Data extracted from a collection:
---+---

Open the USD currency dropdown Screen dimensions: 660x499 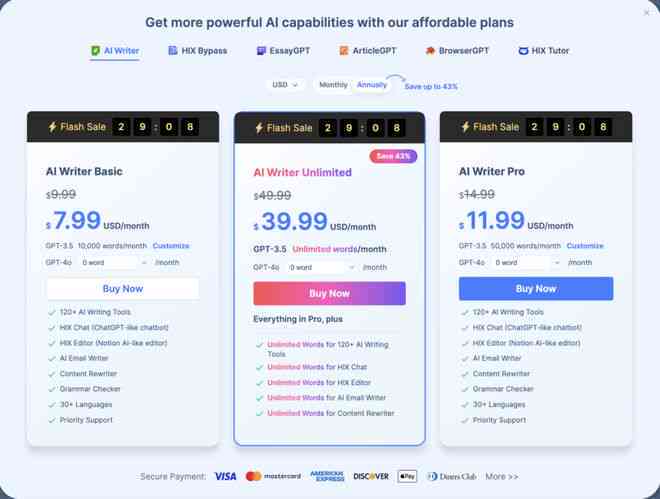point(285,85)
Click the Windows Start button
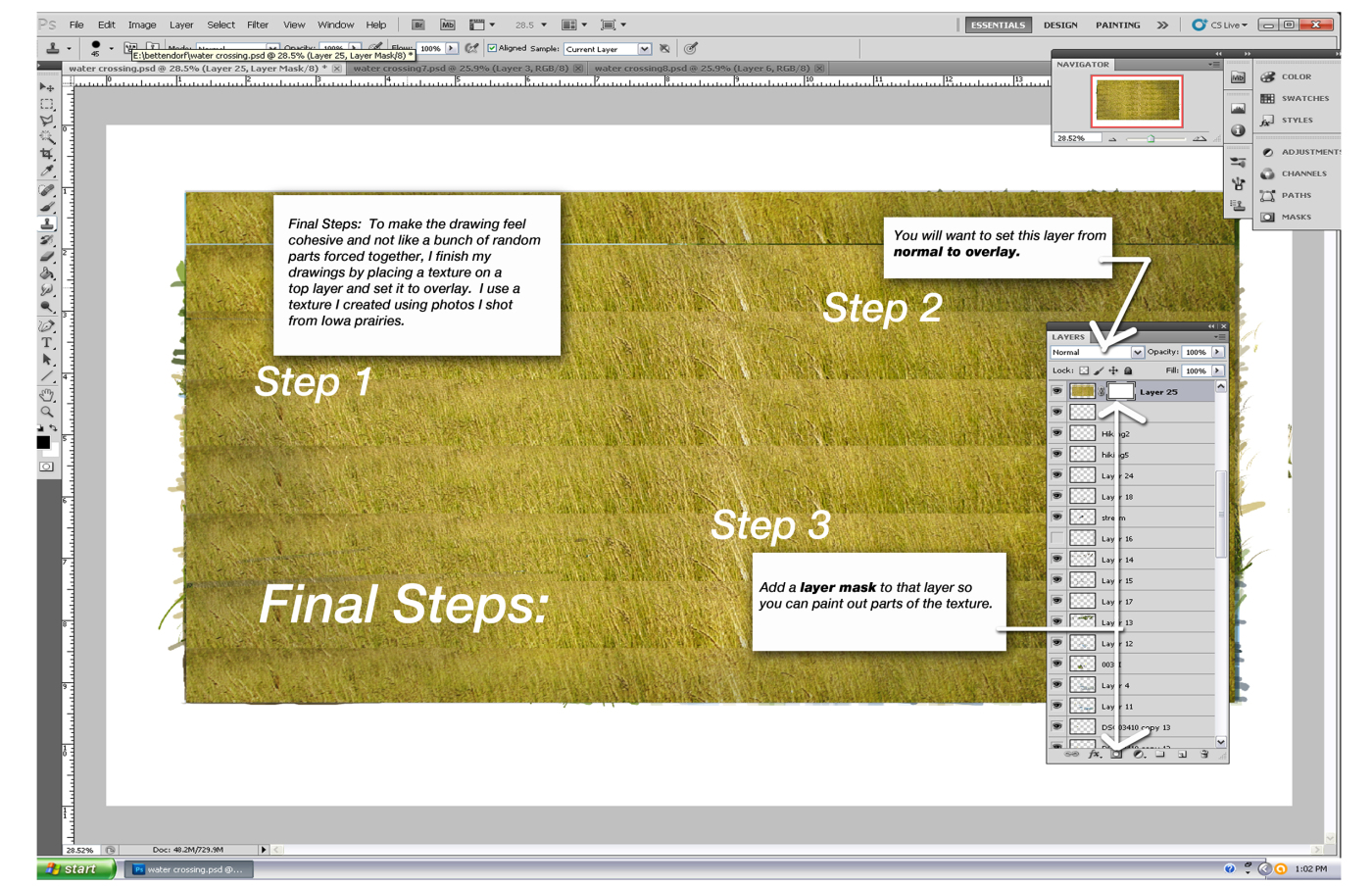Image resolution: width=1372 pixels, height=887 pixels. 74,869
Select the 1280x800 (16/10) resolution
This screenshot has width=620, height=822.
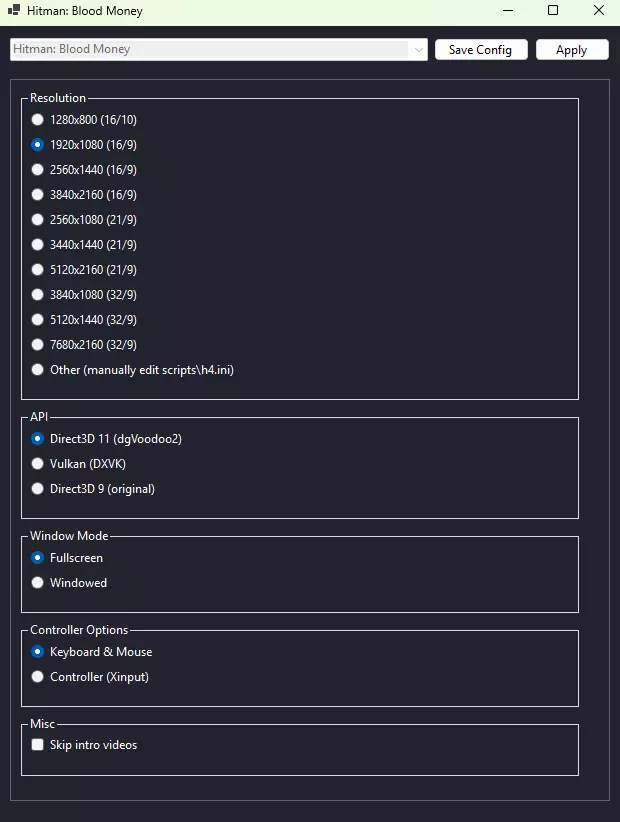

---+---

● **About this exercise**
Give back exactly the lines from the one containing "Select the 1280x800 (16/10) resolution" to the final line of the entries, both included, and no picture.

● **Solved exercise**
Select the 1280x800 (16/10) resolution
This screenshot has width=620, height=822.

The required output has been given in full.